Only Commissioner Maio votes ‘No’ on design that will put the structure 20.5 feet seaward of the Gulf Beach Setback Line
It took only about 16 minutes on April 24 for three members of the Sarasota County Commission to approve a new three-story, two-dwelling house built on pilings in the footprint of a 1930s structure at 657 Beach Road on Siesta Key.
The house will be on the landward side of the road.
The lone “No” vote was cast by Commissioner Alan Maio, who represents the barrier island as part of District 4. He did not offer any comments about his decision.
Chair Nancy Detert did not attend the afternoon session of the board’s regular meeting in Sarasota. Vice Chair Charles Hines said at the opening of the session that she was felling unwell and had headed home.
The house will be a maximum of 20.5 feet seaward of the county’s Gulf Beach Setback Line (GBSL), which is the figurative “line in the sand” the county uses to protect property on its barrier islands from storm damage.
During the public hearing regarding the petition for a Coastal Setback Variance (CSV) for the project, only one person voiced concern. Lisa Coleman told the commissioners that her home next-door to the property “is a small 1930s, really, truly authentic Old Florida beach cottage” that has been in her family for generations. She was worried, she said, about how the elevation of the new structure would affect potential storm surge on her land.
Weiqi Lin of the county’s Environmental Permitting Division had explained earlier that 169 cubic yards of fill would be brought onto the 657 Beach Road parcel in advance of the new construction. “The flooding is constantly an issue for the area,” he noted during his presentation to the commission.
The addition of the fill, Coleman told the board, will make her land “the low point. That’s one aspect I wish could be avoided.”
Additionally, she said, because the new house will be 20.5 feet seaward of the GBSL, she is worried that it will block her view toward the public beach, as well as the breezes, which she enjoys while sitting on her screened porch.
“I’m the last holdout, practically, along Beach Road,” Coleman pointed out, “but I hope to continue enjoying [the cottage] indefinitely.”
Hines asked that she speak with Matt Osterhoudt, director of the county’s Planning and Development Services Department, who was seated in the audience. Osterhoudt could answer her questions about stormwater issues related to the new construction, Hines told her.
Edward Eible, president of the Archituraplanning and design firm in Sarasota, also addressed the board. “Any new construction [on Siesta Key] has to [conform to] the current [building] code.”
His firm has been working on the project at 657 Beach Road, he said.
Federal Emergency Management Agency (FEMA) regulations require that any new construction in a flood zone be raised a certain level above the ground to protect against storm surge damage, county staff has explained. A staff memo provided to the board in advance of the April 24 meeting says the first habitable floor of the new structure will be “18.3 feet NAVD” to comply with the 100-year storm elevation requirements.

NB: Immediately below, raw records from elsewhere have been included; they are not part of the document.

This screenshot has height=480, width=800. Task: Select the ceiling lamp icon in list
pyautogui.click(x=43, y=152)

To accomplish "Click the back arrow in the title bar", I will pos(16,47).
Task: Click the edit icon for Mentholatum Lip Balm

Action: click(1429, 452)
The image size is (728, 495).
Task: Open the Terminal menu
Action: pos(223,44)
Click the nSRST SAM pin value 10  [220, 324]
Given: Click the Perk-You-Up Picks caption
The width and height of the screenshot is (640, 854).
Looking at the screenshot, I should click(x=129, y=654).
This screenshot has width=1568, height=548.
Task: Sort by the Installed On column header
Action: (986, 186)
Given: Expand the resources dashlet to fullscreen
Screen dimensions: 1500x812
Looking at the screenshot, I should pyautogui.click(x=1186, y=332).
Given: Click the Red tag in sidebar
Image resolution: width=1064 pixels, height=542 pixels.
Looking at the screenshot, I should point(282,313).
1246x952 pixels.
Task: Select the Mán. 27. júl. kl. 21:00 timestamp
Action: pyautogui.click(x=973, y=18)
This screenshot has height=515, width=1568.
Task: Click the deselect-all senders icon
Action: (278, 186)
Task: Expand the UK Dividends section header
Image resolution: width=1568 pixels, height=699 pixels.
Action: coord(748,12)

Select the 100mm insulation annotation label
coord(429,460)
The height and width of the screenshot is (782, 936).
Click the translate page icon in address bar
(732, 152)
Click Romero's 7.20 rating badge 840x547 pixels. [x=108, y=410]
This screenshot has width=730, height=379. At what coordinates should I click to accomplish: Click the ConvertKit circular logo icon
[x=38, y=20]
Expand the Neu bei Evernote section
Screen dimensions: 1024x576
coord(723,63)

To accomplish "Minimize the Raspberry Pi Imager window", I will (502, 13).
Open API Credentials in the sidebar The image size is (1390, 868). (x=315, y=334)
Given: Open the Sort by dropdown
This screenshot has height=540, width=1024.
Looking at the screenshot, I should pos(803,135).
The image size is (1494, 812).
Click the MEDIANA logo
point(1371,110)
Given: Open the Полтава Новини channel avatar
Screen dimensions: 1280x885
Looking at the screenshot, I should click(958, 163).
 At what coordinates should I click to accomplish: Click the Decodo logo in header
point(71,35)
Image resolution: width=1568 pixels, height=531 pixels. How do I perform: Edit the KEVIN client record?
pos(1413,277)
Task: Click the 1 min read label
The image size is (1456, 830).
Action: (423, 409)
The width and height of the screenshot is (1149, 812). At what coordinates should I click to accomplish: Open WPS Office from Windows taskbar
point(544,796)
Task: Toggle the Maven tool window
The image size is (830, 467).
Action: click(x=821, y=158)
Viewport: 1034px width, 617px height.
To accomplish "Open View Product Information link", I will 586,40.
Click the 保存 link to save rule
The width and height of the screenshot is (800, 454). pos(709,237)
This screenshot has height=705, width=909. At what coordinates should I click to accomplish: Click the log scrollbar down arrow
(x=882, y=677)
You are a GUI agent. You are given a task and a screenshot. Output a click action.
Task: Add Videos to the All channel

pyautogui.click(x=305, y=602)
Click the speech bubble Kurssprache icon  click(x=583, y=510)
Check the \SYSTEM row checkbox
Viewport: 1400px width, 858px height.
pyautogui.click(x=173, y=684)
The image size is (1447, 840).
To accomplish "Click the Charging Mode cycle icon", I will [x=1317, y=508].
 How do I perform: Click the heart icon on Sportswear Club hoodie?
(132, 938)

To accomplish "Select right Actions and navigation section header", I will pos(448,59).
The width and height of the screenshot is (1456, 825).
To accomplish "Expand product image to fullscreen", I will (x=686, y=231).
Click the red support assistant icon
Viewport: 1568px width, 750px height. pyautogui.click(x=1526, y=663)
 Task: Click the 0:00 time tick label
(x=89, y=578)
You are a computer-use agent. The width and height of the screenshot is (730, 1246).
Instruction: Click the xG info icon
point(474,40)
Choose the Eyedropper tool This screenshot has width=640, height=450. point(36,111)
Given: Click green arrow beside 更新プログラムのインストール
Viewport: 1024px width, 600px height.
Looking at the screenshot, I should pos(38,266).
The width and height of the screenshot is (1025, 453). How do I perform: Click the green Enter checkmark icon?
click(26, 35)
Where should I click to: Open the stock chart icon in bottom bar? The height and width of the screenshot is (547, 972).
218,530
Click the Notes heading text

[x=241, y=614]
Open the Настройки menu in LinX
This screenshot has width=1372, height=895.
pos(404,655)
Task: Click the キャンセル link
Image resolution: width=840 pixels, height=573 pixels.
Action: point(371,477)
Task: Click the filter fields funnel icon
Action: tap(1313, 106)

(FEMA’s website explains that NAVD stands for North American Vertical Datum. A vertical datum is a surface of zero elevation to which heights of various points are referred, for consistency, the National Geodetic Survey adds.)
Commissioner Paul Caragiulo thanked Eible for making his statement part of the public hearing record.
Lin also had pointed out that the parcel at 657 Beach Road comprises only 5,500 square feet. He characterized it as “a small lot.”
Eible told the board that the building will be in the approximately 1,300-square-foot footprint the county code allows for a structure on the property. “It’s a non-conforming lot of record.”
He said the new house would be “very compact,” adding, “I think it is a successful design.”
Further facets of the proposal
During his presentation, Lin explained that not only would the existing 1936 single-family residence on the site be demolished, but two sheds also will be taken down. The new house will comprise 4,469 square feet, he added.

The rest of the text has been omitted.